I’m not sure how old I was when I figured out the whole world wasn’t Jewish. Suffice to say I was still in single digits age-wise. I think it was a disappointment too. “How come everybody wasn’t Jewish,” I thought.
My parents I’m sure did their best trying to explain to the young, immature, challenged, Scott what the differences were between Jews and non-Jews. Gentile was the first word that I learned back in the day from my parents.
They were, “Non-Jews” I was schooled. I remember them throwing the word “Gentile” around quite a bit when I heard them talk about people. I’m thinking that was more of their generation that did that. Not sure.
The Jesus Word
I’m not sure the first time I heard the “Jesus” name. Whether it was from my parents or my Gentile friends I don’t remember specifically. I’m sure if I heard it from my friends first I relayed the info back to my parents wondering what the conundrum was with Jesus. Here’s how I remember the conversation with my Mom:
Me: Who is Jesus
Mom: Jesus was a Jew but then became Christian.
Me: Why?
Mom: I’m not really sure, but all the Gentiles think that he was killed and then rose from the dead.

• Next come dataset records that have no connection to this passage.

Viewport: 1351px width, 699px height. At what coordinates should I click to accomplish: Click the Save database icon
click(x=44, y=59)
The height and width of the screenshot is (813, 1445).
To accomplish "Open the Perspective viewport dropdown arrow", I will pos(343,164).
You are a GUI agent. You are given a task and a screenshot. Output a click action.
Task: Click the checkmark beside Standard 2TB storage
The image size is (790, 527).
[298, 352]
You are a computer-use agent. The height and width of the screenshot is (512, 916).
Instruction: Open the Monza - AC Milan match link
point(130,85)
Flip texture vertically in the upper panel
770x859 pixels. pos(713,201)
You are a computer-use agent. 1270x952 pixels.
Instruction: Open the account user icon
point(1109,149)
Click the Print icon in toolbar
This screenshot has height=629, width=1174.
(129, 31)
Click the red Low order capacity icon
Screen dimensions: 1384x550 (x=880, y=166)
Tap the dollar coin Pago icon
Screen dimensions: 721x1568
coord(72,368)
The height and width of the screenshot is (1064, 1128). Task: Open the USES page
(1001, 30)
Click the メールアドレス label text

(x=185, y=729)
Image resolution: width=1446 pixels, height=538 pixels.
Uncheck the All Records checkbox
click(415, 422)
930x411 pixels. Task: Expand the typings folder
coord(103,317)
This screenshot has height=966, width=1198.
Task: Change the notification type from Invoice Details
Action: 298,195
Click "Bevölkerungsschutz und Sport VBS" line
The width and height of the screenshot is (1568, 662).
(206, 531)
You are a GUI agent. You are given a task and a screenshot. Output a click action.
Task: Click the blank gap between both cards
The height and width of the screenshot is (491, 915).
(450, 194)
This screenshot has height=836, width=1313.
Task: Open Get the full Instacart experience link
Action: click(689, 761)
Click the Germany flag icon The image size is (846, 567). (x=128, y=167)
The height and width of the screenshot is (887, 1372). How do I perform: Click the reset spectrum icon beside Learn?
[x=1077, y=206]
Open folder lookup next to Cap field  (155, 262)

Me: You mean he died and came back to life???
Mom: Yes, that’s what they think. But people don’t just die and come back to life so in Judaism and being Jewish we don’t recognize that as ever happening.
Me: So, Jewish people don’t think that he came back to life after he died and the Gentiles do?
Mom: Yes, exactly.
I think I walked away from the conversation with my tail between my legs. I was so confused. I’m like, “How could one religion believe one thing, and all the other religions believe another thing?”
It just didn’t make sense to my ignorant self. Of course, since I was a young Jew that kinda gave me a false sense of pride. I was unequivocally convinced that the Jews were right. “It’s impossible for someone to die and then come back to life,” I reasoned. I was like, “Who would believe such a crock? The Gentiles were idiots I’m sure I thought.
That weighed heavy on my mind because, unlike my parents who had a ton of friends that were all Jewish my friends we mostly Gentiles. I didn’t want this to come between me and my friends but I thought that somehow it could.
I didn’t run over to my best friend’s house (they were Catholics) and accuse him of being an idiot because he thought Jesus died and came back to life. But…I don’t think I looked at my Gentile friends in the same way I did before that Jesus conversation. And it made me think…Somebody is right and somebody is wrong here. “Why can’t the Gentiles see the truth,” I thought.
One More Thing About Jesus In My Home
My parents never came out and said this, but the undertone that I got from them about Jesus was extremely negative. The communication that I got from them and how I interpreted their sediments was like this:
“Look, Jesus was a Jew but he wasn’t a good Jew. He started a revelation and created a new religion based on supposition, not facts. He has caused the Jews of today to be tormented and persecuted. The Gentiles can have him because we surely don’t want anything to do with him.” That might sound a little harsh, but that’s kinda how I think they felt based on our conversations.
Conclusion
I was definitely a little confused about all this religious stuff when I was a kid. The whole thing about someone being right and someone being wrong about Jesus coming back to life weighed heavy on my mind. Even at a young age, I knew that when you die, you’re dead. You don’t come back to life. That’s impossible. “Who would think such a thing?” I know I never would!